» Dataset:
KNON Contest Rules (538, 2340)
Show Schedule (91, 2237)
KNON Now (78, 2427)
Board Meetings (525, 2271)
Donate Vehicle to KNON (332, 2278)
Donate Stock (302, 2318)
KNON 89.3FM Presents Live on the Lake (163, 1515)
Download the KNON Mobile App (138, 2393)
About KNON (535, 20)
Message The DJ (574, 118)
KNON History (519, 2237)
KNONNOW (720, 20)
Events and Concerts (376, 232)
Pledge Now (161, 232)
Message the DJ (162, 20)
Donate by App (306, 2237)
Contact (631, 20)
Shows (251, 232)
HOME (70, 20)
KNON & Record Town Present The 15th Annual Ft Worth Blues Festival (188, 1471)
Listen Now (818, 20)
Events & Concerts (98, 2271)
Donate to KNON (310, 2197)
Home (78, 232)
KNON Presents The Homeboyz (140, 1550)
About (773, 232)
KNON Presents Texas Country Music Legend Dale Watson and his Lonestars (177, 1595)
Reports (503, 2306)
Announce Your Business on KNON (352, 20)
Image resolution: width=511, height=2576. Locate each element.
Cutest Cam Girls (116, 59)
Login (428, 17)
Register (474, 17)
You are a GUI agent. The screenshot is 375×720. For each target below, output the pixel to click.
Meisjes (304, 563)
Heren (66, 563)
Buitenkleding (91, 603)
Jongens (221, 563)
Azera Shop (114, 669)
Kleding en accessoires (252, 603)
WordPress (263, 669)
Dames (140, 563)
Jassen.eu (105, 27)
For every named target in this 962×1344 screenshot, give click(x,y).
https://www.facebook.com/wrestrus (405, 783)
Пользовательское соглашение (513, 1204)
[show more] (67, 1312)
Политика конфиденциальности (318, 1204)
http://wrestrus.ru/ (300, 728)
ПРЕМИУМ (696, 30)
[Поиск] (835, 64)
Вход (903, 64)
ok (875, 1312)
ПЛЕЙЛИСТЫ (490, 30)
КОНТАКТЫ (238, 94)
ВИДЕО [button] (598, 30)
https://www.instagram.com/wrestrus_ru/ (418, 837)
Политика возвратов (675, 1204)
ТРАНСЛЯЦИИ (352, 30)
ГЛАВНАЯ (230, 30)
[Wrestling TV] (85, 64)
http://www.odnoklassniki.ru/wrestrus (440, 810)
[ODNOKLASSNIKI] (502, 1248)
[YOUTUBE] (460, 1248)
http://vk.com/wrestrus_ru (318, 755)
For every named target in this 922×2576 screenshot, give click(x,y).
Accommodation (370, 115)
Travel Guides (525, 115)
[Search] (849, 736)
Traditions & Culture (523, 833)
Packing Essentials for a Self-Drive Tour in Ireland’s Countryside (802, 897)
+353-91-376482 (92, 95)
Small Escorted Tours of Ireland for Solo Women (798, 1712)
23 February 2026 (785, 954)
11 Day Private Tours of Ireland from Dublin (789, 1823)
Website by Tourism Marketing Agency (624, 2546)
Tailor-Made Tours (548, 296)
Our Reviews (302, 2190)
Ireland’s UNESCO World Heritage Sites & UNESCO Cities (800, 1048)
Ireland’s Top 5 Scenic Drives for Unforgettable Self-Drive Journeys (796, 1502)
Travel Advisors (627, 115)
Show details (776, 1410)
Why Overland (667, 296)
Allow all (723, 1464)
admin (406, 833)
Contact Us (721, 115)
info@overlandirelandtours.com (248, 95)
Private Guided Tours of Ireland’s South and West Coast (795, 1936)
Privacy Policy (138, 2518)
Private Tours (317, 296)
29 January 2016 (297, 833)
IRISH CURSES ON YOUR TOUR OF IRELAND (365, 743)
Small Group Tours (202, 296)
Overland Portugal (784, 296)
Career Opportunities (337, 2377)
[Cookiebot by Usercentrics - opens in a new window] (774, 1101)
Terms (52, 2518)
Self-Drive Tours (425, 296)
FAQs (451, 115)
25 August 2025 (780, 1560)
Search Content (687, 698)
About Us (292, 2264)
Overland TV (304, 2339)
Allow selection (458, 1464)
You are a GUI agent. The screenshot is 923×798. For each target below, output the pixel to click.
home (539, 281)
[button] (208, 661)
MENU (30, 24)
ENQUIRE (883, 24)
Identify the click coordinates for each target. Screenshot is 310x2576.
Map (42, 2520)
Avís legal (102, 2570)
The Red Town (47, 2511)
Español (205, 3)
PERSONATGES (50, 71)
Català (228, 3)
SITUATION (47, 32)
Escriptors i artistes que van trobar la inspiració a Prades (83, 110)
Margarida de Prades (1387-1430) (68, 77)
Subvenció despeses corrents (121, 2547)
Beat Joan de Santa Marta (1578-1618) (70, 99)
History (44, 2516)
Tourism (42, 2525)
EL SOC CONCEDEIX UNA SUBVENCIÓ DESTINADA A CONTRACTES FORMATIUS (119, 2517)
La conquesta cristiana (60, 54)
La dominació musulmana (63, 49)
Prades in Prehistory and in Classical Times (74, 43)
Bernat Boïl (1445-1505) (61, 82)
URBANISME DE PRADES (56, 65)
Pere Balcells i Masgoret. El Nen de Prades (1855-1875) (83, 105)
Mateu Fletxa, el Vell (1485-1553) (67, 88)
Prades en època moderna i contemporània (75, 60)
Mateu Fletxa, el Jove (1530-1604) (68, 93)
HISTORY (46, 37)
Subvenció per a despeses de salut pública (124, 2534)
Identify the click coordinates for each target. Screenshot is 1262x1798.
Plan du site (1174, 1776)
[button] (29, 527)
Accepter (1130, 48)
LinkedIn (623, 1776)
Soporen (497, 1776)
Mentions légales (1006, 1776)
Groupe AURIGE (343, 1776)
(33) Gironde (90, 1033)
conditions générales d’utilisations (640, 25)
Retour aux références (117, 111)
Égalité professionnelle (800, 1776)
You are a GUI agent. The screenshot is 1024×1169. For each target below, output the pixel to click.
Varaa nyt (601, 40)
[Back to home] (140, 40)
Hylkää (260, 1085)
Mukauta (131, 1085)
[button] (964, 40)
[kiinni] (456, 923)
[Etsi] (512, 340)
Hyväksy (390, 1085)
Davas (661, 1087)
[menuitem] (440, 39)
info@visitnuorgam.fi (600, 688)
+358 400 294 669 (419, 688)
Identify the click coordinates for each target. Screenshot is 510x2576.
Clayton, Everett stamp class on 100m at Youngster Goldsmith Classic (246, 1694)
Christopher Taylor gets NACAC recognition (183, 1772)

» Job:
Give the lines of the material again, starting at the line containing "Jassen.eu (105, 27)" and ending at the line containing "admin (406, 833)", with "Tours" changed to "Trips" and nothing else altered.

» Finished task:
Jassen.eu (105, 27)
For every named target in this 962×1344 screenshot, give click(x,y).
https://www.facebook.com/wrestrus (405, 783)
Пользовательское соглашение (513, 1204)
[show more] (67, 1312)
Политика конфиденциальности (318, 1204)
http://wrestrus.ru/ (300, 728)
ПРЕМИУМ (696, 30)
[Поиск] (835, 64)
Вход (903, 64)
ok (875, 1312)
ПЛЕЙЛИСТЫ (490, 30)
КОНТАКТЫ (238, 94)
ВИДЕО [button] (598, 30)
https://www.instagram.com/wrestrus_ru/ (418, 837)
Политика возвратов (675, 1204)
ТРАНСЛЯЦИИ (352, 30)
ГЛАВНАЯ (230, 30)
[Wrestling TV] (85, 64)
http://www.odnoklassniki.ru/wrestrus (440, 810)
[ODNOKLASSNIKI] (502, 1248)
[YOUTUBE] (460, 1248)
http://vk.com/wrestrus_ru (318, 755)
For every named target in this 922×2576 screenshot, give click(x,y).
Accommodation (370, 115)
Travel Guides (525, 115)
[Search] (849, 736)
Traditions & Culture (523, 833)
Packing Essentials for a Self-Drive Tour in Ireland’s Countryside (802, 897)
+353-91-376482 (92, 95)
Small Escorted Trips of Ireland for Solo Women (798, 1712)
23 February 2026 (785, 954)
11 Day Private Trips of Ireland from Dublin (789, 1823)
Website by Tourism Marketing Agency (624, 2546)
Tailor-Made Trips (548, 296)
Our Reviews (302, 2190)
Ireland’s UNESCO World Heritage Sites & UNESCO Cities (800, 1048)
Ireland’s Top 5 Scenic Drives for Unforgettable Self-Drive Journeys (796, 1502)
Travel Advisors (627, 115)
Show details (776, 1410)
Why Overland (667, 296)
Allow all (723, 1464)
admin (406, 833)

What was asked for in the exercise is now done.